**STATED PROBLEM**. Copy out in full every line from the line with "Select the 'localhost" to the line with "will [425, 387].", both included, and add 88 to each coordinate in the answers.

+++

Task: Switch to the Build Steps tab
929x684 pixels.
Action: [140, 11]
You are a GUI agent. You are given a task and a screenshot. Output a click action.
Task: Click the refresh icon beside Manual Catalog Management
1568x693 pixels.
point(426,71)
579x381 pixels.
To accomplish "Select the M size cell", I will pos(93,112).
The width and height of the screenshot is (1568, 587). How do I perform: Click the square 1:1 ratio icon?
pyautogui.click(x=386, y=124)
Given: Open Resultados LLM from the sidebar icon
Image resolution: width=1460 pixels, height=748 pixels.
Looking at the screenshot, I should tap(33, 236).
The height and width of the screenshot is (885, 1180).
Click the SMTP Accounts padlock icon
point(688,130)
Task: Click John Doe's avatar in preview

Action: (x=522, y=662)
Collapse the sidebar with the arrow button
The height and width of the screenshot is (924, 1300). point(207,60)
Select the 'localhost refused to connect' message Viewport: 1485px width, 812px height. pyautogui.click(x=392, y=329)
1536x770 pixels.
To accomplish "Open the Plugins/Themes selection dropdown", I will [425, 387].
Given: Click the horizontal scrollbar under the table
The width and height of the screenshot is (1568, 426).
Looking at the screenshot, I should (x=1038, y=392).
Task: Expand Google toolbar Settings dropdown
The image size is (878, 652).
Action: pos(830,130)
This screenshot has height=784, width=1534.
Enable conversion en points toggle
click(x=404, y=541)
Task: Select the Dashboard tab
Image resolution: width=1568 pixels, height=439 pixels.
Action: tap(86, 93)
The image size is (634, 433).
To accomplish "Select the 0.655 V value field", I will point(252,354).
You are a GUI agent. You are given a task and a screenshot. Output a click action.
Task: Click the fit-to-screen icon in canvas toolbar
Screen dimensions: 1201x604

+++

**REPLY**.
Select the 'localhost refused to connect' message Viewport: 1485px width, 812px height. pyautogui.click(x=480, y=417)
1536x770 pixels.
To accomplish "Open the Plugins/Themes selection dropdown", I will [513, 475].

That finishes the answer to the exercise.